We all know that lung cancer is the most deadly of all cancers, killing about 160,000 Americans every year, which is more than breast, colon, and prostate cancers combined. And there has been no real change in the 15% 5-year survival rate for lung cancer since Nixon declared the War on Cancer in 1971. The Lung Cancer Mortality Reduction Act calls for the creation of a comprehensive plan to address this lung cancer epidemic by a 3-pronged approach: 1) prevention and cessation of smoking and other risk factors, 2) early detection by low-dose CT scanning, and 3) additional research.
The amazing thing that happened when we went to see our lawmakers is that most of them were very receptive to what we had to say, and some were openly supportive. They seemed to understand that lung cancer is not just a smoker’s disease. Twenty percent of those diagnosed have never smoked at all, sixty percent are former smokers, and only 20 percent are current smokers. And regardless, no one deserves to get lung cancer. We were also able to point out that an NCI study published in the New England Journal of Medicine in June 2011 showed a 20% reduction in lung cancer mortality with low-dose CT scanning (http://www.cancer.gov/newscenter/pressreleases/2011/NLSTprimaryNEJM/print). This is greater than the benefit from current screening methods for breast and colon cancers (mammograms and colonoscopies), and the radiation involved is less than in a 2-view mammogram. Then a study released earlier this month (April 2012) showed that the cost of CT screening for lung cancer is less than the cost for breast or colon cancer screenings per life saved (http://www.mifimaging.com/study-finds-lung-cancer-screens-are-cost-efficien t.html).

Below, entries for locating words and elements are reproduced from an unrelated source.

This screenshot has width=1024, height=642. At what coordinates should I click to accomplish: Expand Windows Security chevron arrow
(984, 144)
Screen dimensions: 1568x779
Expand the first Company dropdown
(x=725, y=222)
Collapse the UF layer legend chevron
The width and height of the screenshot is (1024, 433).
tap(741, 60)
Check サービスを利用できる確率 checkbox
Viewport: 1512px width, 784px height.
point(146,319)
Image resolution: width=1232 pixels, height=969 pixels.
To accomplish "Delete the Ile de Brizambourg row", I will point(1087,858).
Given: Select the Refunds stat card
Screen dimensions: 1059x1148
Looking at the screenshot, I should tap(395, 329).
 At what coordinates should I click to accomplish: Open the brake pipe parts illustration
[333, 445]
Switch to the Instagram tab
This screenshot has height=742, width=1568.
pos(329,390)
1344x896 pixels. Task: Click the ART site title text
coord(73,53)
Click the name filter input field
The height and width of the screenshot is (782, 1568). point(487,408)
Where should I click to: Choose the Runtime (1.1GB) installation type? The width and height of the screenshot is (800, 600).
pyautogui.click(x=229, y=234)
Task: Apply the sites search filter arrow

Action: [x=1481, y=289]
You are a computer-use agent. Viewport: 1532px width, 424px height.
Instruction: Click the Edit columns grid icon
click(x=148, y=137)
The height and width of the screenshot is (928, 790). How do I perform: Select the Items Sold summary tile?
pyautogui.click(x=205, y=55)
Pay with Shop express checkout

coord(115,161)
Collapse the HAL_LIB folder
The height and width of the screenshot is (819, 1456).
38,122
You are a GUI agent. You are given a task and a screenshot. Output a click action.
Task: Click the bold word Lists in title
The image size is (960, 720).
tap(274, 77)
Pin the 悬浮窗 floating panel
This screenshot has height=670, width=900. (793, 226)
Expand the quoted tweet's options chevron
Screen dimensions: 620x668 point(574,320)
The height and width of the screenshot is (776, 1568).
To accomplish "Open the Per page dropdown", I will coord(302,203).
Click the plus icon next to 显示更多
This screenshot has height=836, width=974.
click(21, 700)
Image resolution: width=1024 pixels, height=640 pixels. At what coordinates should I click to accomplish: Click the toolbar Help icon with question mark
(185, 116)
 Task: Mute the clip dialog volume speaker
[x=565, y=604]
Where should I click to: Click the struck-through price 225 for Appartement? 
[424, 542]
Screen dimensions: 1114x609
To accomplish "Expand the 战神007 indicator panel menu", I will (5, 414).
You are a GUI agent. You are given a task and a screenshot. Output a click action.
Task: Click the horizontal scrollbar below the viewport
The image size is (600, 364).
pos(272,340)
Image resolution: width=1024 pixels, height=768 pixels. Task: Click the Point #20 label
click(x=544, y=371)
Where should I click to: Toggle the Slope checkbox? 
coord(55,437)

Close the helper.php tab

Right now, when data on the benefit, safety, and cost effectiveness of CT screening are coming together and when we have just spoken with about 150 lawmakers/staff in Washington, is an excellent time to contact your own U.S. senators and representatives to ask for their support for the Lung Cancer Mortality Reduction Act. The Senate bill is S. 752 and in the House it is H.R. 1394. You can see the text of the bill and see if your lawmakers have signed on as co-sponsors yet at thomas.gov. You can get information about how you can be further involved from the Lung Cancer Alliance (http://www.lungcanceralliance.org/get-involved/lung-cancer-advocacy/).
This would also be a good time to ask the American Cancer Society to support the bill and its comprehensive approach to lung cancer, especially given that the American Lung Association just announced its support on April 24, 2012, the same day we were advocating on Capitol Hill (http://www.lungcanceralliance.org/news/lung-cancer-alliance-news/2012-lca-n ews/more-organizations-join-lung-cancer-alliance-in-support-of-lung-cancer- early-detection-and-research.html). We all know that the only nod the ACS has given to lung cancer is its smoking cessation program. It’s time they, too, broadened their campaign to include early detection and research.
If we want to reduce cancer, we have to reduce lung cancer, which accounts for 30% of all cancer deaths. We have the opportunity to do just that at this unique time in history. Please spread the word.